How can letting children play help deep learning?

How can letting children play help deep learning?

Three New South Wales public schools are redefining the classroom experience through play-based learning. Their innovative approaches have earned them recognition as finalists in the Sydney Opera House’s inaugural Play Award.

Lindfield Learning Village, Granville East Public School, and Middle Harbour Public School have blurred the lines between work and play, embracing an investigative learning approach that has garnered recognition and enthusiasm.

Granville East Public School’s strong play-based learning program, known as “Learning Centres,” runs from kindergarten to year 2. Each week, students engage in 4-6 hours of teacher-facilitated play. This approach has significantly impacted the school community. According to the school’s administration, K-2 students demonstrate improved social interactions, sharing, turn-taking, appropriate language use, and conflict resolution. The program extends into grades 3-6 with “Big Kid Play,” fostering developmentally appropriate skills and improving literacy, including reading, oral language, and vocabulary.

“Students are more willing to read, write, and create when they are learning through play. That is because their learning is really authentic to them,” said a Granville East Public School assistant principal.

Middle Harbour Public School has also seen a significant impact from this method. Principal Laura Barry noted that integrating play with learning is a key reason students eagerly attend school each day. “One of the greatest outcomes of our play-based learning program is the joy and engagement it brings to learner’s learning and teacher’s teaching,” she said.

Assistant principal Jennifer Osborn, who spearheads the play-based approach at the school, emphasized the shift in mindset among teachers and parents since the introduction of play-based learning. “Play is now recognized as the ‘work’ in the classroom,” she said.

This learning style, rooted in research through the Early Life Foundation in 2008, allows students to engage deeply with the material. They practice skills and knowledge, choose tools, solve problems, and reflect on their learning experiences. Learning spaces are designed to foster deeper learning through investigation, inviting students into an environment where play underpins every activity.

Lindfield Learning Village has made significant efforts to embed a culture of play. The school’s vision statement, “Be playful, creative, and brave,” has come to life through what they call “playventure.” Educators, given permission to be playful, have embraced this pedagogy.

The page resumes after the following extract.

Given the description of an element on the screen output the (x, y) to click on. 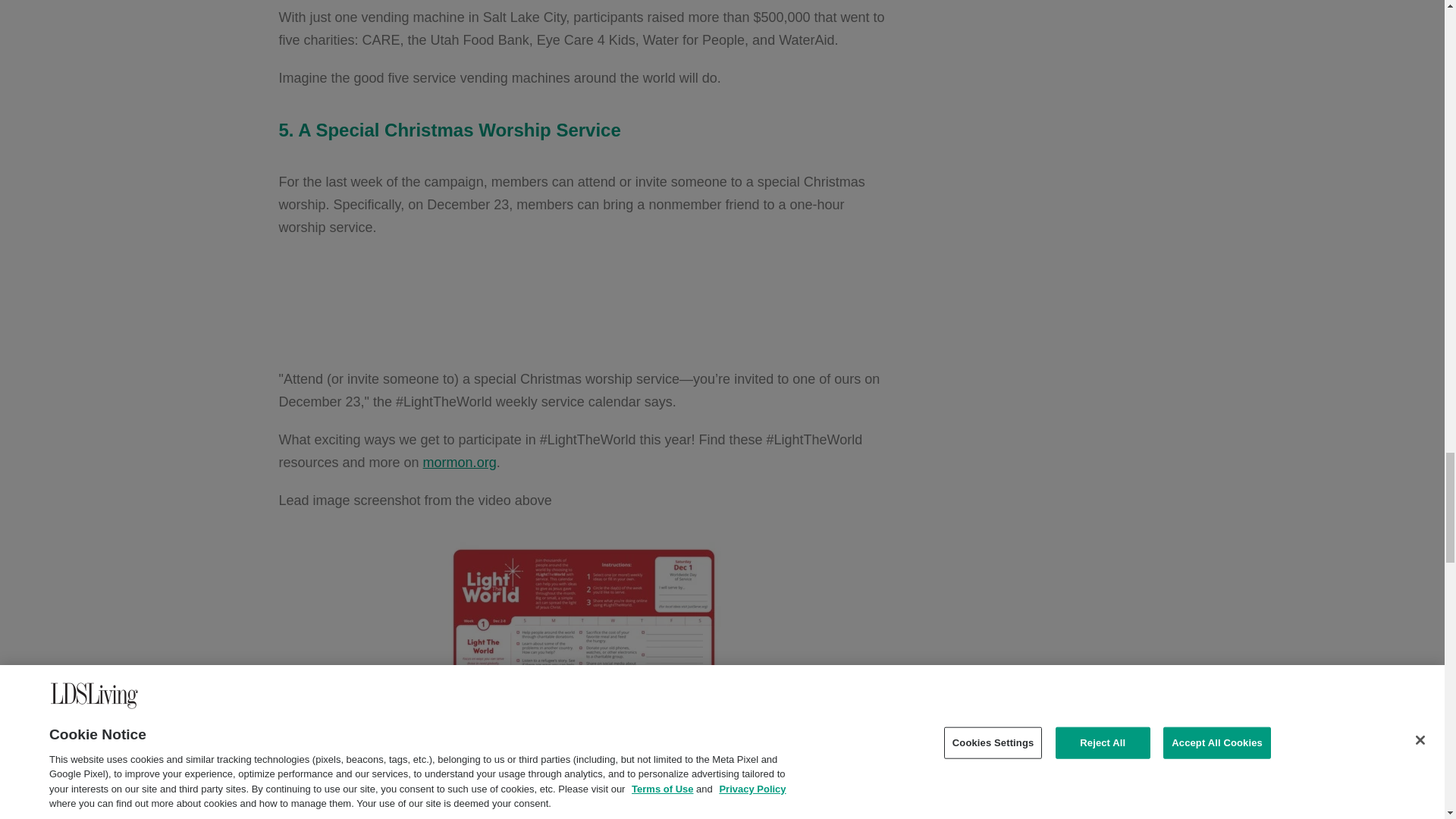
3rd party ad content (582, 303)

“The culture fostered an environment where I felt confident to make such a leap, and it had such a positive impact on participation and engagement,” said an educator at Lindfield Learning Village.

The Play Award aims to recognize a school, learning program, class, or individual who has made a significant and lasting contribution to play in learning. The achievements of these three schools highlight the transformative power of play in education, demonstrating how it can lead to enthusiastic and engaged learners.